However, given our combined experiences over the years, as well as the fact that multiple women of color have reached out to us from multiple kinds of institutions and departments, and while facing many different kinds of distress and institutional oppression, we thought it might be helpful to provide a set of strategies – ground rules, if you will – to survive in these spaces, both professionally and personally, especially if you are being targeted.

A quick primer: Shannon Gibney is tenured faculty in English at Minneapolis Community and Technical College, where she was found guilty of racially discriminating against two white male students during a discussion about structural racism in a Mass Communications class last fall. After going public about the incident, and filing a grievance with her union, the letter of reprimand she received because of this college-determined violation was removed from her permanent file. Ironically, the ruling that she violated these students’ civil rights still stands, however.

KC Williams is contracted faculty in sociology at Coastal Carolina Community College. In May 2014, a student brought a noose to school to threaten her,two months after he dropped her class. The local district attorney prosecuted the student, and he was found guilty of ethnic intimidation and communicating a threat; however, the college has been much less supportive. Both of us are African American women.

So, given all this, and the relative success we have had surviving (not thriving, mind you) in these minefields of structural racism and sexism, we thought we would offer these few strategic morsels to mull:

Recognize that you are not alone. The first step in oppressing and dehumanizing another person is making them feel like they are “losing it,” “overreacting,” “unprofessional,” etc. Whether you are the victim of an “incident” like we were, or just suffer the ongoing underlying malaise of institutional bias in your teaching, research, and service, understand that there are, unfortunately, many, many others just like you, going through it all of over the country and world. The problem is definitely not you, but structural and historical.

In “Contrapower Harassment and the Professorial Archetype: Gender, Race, and Authority in the Classroom,” NiCole T. Buchanan describes the micro level interactions that occur to women of color in academe (Buchanan and Bruce Fall 2004, Winter 2005).

Reach out to friends and allies for support. Very much related to #1, you must cultivate deliberate and often counter-cultural support in order to maintain your health, sanity, and endurance in what is often a hostile workplace for women of color.

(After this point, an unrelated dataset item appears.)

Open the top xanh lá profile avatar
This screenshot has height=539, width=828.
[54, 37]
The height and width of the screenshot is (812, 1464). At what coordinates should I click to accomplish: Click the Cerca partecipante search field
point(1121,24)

While many of your friends and allies may be other women of color, don’t automatically assume that just because someone is a “brother” or “sister” they will get it, or be supportive. The systemic nature of racism and sexism makes it difficult for people of color to be able to speak up on your behalf.  To do so may jeopardize their positions, and chances are likely that they are isolated there as well.Racism is isolating, and that isolation is counterproductive to institutional change.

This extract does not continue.